The challenge of preparing plasma free tyrosine and 3-nitrotyrosine for GC/MS analysis

Abstract

3-Nitrotyrosine and the 3-nitrotyrosine/tyrosine ratio has been acknowledged as a biomarker of nitro-oxidative stress and its elevated level in biological fluids is associated with a wide range of clinical conditions. Despite the importance of 3-nitrotyrosine as a marker of oxidative stress the optimal method for high throughput analysis of clinical samples has yet to be developed. Due to its nanomolar concentration, quantitation of 3-nitrotyrosine is quite challenging. Nowadays, there are many analytical assays available for determination of 3-nitrotyrosine, but the obtained values vary widely and their reliability are still controversial.
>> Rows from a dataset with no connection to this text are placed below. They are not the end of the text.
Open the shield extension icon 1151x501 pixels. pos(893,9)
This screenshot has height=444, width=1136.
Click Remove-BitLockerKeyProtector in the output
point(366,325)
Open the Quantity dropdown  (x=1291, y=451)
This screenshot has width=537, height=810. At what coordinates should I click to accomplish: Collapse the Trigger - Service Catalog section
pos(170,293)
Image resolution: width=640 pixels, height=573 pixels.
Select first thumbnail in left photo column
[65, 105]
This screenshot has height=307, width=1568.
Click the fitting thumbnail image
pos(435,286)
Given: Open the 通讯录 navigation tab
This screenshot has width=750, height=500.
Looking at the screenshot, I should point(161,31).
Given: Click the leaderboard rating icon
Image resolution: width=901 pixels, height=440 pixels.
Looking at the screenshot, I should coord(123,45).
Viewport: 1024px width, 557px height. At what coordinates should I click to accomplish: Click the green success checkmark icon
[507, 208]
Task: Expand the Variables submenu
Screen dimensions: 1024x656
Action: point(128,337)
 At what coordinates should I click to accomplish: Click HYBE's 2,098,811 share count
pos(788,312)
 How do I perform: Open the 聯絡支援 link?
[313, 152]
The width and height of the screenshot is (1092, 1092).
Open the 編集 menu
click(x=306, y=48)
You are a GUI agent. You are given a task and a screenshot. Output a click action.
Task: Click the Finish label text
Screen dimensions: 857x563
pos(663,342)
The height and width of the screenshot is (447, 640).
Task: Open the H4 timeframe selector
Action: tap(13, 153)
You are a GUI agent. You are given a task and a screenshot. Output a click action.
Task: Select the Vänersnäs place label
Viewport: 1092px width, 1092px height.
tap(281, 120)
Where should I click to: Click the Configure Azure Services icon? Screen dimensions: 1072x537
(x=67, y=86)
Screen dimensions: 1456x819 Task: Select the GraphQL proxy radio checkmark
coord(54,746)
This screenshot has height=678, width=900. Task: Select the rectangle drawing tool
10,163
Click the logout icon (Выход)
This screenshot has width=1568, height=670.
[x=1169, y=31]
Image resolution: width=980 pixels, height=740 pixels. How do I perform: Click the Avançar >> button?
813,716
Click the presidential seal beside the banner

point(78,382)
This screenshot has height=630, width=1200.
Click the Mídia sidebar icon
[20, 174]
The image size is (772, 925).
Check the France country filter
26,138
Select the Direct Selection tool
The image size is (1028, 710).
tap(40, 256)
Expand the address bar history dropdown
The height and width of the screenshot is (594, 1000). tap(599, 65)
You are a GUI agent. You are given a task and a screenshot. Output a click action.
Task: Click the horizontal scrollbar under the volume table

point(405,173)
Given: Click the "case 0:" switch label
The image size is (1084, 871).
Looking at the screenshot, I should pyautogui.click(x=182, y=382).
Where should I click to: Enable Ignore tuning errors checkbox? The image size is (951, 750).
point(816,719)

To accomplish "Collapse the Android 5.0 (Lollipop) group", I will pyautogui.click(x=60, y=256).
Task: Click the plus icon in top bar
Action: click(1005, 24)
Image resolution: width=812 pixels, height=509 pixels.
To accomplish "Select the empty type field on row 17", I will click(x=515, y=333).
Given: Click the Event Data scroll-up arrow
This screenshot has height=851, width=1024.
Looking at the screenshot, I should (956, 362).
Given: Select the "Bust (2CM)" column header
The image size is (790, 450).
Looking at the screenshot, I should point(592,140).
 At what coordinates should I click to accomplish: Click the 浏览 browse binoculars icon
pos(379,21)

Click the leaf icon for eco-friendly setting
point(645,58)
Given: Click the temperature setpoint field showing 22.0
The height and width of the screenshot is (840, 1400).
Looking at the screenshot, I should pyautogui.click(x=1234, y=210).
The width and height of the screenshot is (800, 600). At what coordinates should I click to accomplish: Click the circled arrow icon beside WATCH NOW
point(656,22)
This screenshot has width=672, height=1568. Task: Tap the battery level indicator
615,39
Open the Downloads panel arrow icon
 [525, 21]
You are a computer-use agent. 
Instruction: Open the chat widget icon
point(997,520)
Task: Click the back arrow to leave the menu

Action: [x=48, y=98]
The purpose of this research was to develop an optimal analytical procedure for simultaneous determination of plasma free 3-nitrotyrosine and tyrosine by gas chromatography (GC) coupled to single stage mass spectrometry (MS) with negative chemical ionization (NCI). The procedure would comprise amino acid isolation by solid phase extraction (SPE), chemical derivatization and gas chromatography/mass spectrometry (GC/MS) analysis. The emphasis was given to the chemical reactions with formation of fluorinated derivatives, which would provide low detection limits of 3-nitrotyrosine. Two types of extraction cartridges were used for the amino acid isolation and four strategies for the chemical derivatization were evaluated in the present paper. The cartridges with enhanced polar and aromatic selectivity showed higher recovery of the amino acids compared to the cation exchangers. The successful derivatization based on ethyl chloroformate (EtCF)/heptafluorobutanol (HFBOH) was extensively studied and attempts were made to optimize it. The one-step derivatization with pentafluorobenzyl bromide (PFBBr) did not yield any stable derivatives. Although easy to perform, derivatization with EtCF/HFBOH or PFBBr did not provide sufficiently low detection limits. Acceptable limits of detection (0.11µg/L) and quantitation (0.13µg/L) were achieved only during the four-step derivatization of 3-nitrotyrosine calibration standard with heptafluorobutyric anhydride/trimethylsilyldiazomethane. In subsequent experiments with human plasma these values proved to be insufficient because of a negative plasma matrix effect on the reaction yield.